• DO THIS
Could you carry the Akbar-Birbal story about the polyglot's mother tongue forward from its last sentence?

• PASSAGE PROVIDED
····················
Wednesday, February 29, 2012

It's only words, but words are all we have

There is an Akbar-Birbal story about mother tongues. A polyglot from a distant land came to Emperor Akbar’s court one day and challenged the courtiers to guess his mother tongue. He added that numerous courts throughout the land had tried but none had succeeded in solving the mystery, and he didn’t think Emperor Akbar’s court would be any different. Bristling at the taunt that coloured the challenge, Akbar announced that any courtier who made the right guess would receive a 1000 gold coins as a reward.


The courtiers immediately got to work. Cries of “Bengali,” “Marathi,” “Tamil” “Bhojpuri”, “Farsi,” “Pali” and scores of others filled the air. The polyglot did not deign to reply, but merely smiled at the wrong answers.


Akbar looked to his trusted Birbal for help, but there was no answer to be had there either. Birbal remained silent throughout the proceedings, remaining content to act as an observer.
····················
• DATA SECTION
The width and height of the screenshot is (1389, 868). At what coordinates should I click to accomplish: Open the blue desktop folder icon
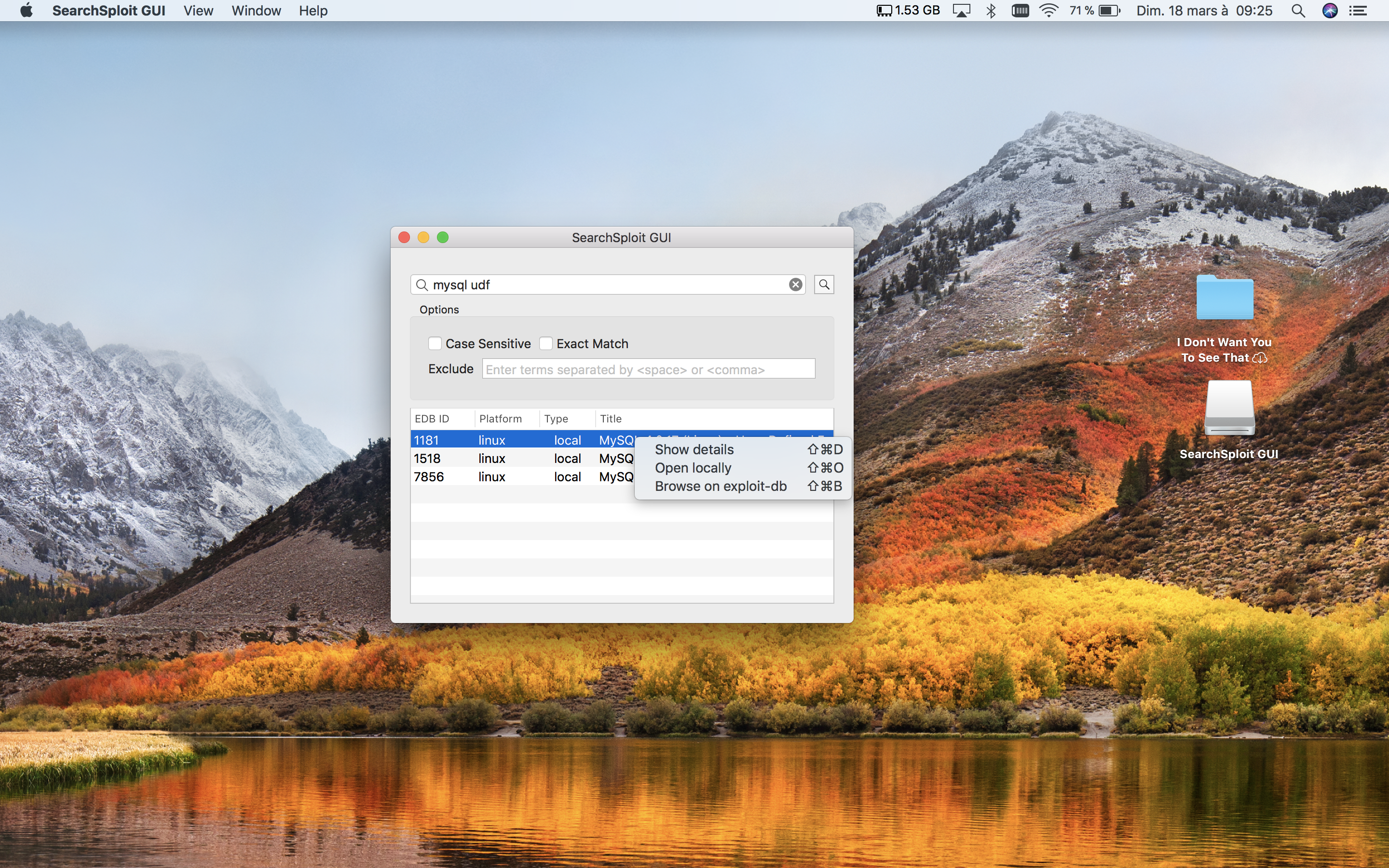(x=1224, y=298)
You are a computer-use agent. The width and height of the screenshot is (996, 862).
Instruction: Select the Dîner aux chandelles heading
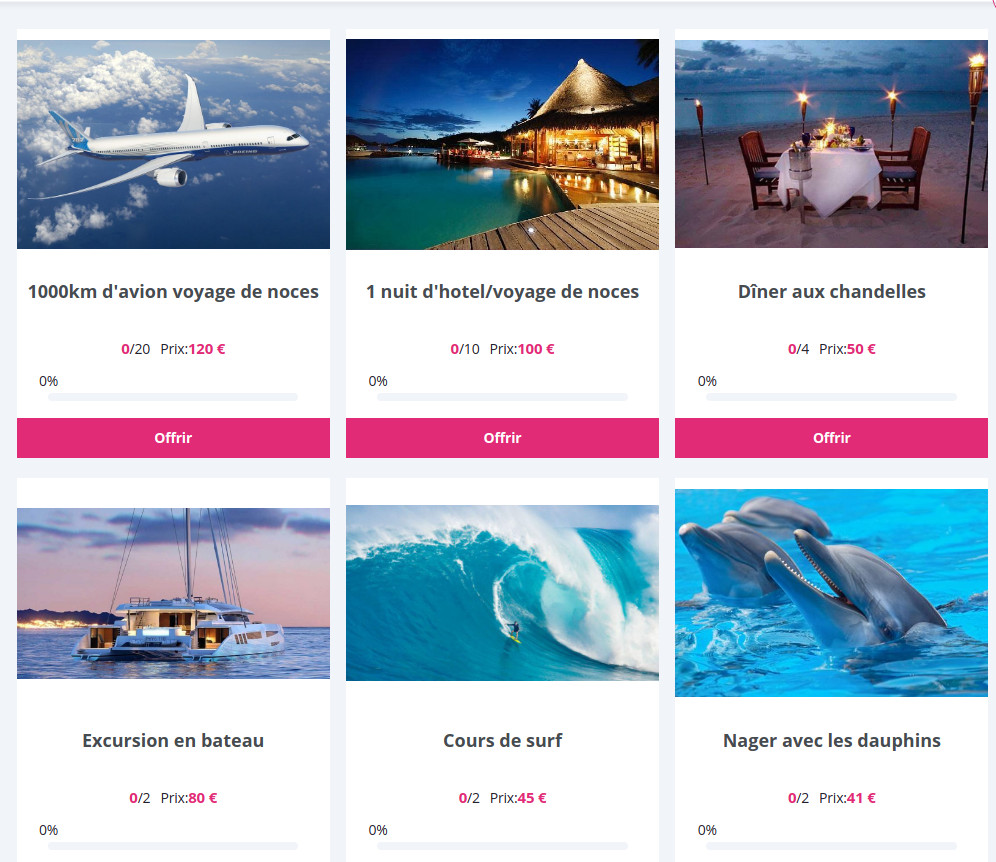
····················
• THE REPLY
The smug polyglot, secure in his victory, announced that he would bide there for the night and that courtiers could try their luck the following day. The courtiers hung down their heads in despair, ashamed to meet the eyes of the emperor.


The polyglot was led away to a luxurious chamber, where he prepared to rest in delicious anticipation of the moral victory that would be his on the morrow. Turning off the torch in the room, he settled down to sleep but not for long.


The swish of the curtains awoke him and a hand, dismembered it seemed to his half-dazed mind, gripped his neck. Frightened out of his wits, the man screamed and called out to his mother. At the sound of his cry, the hand disappeared.


The next morning, the polyglot took his place in the court, rather disturbed for lack of sleep but in no doubt about his triumph. The court was silent. Only Birbal stepped forward — with the right answer.






Birbal, truly a wise man, knew that a man’s mother tongue calls out to something instinctive and primitive in his makeup. That it exerts a powerful hold over him, the kind of hold that the sun and the moon and the wind exerted over our ancestors. That it is the sound that we turn to when we are hurt and depressed and miserable.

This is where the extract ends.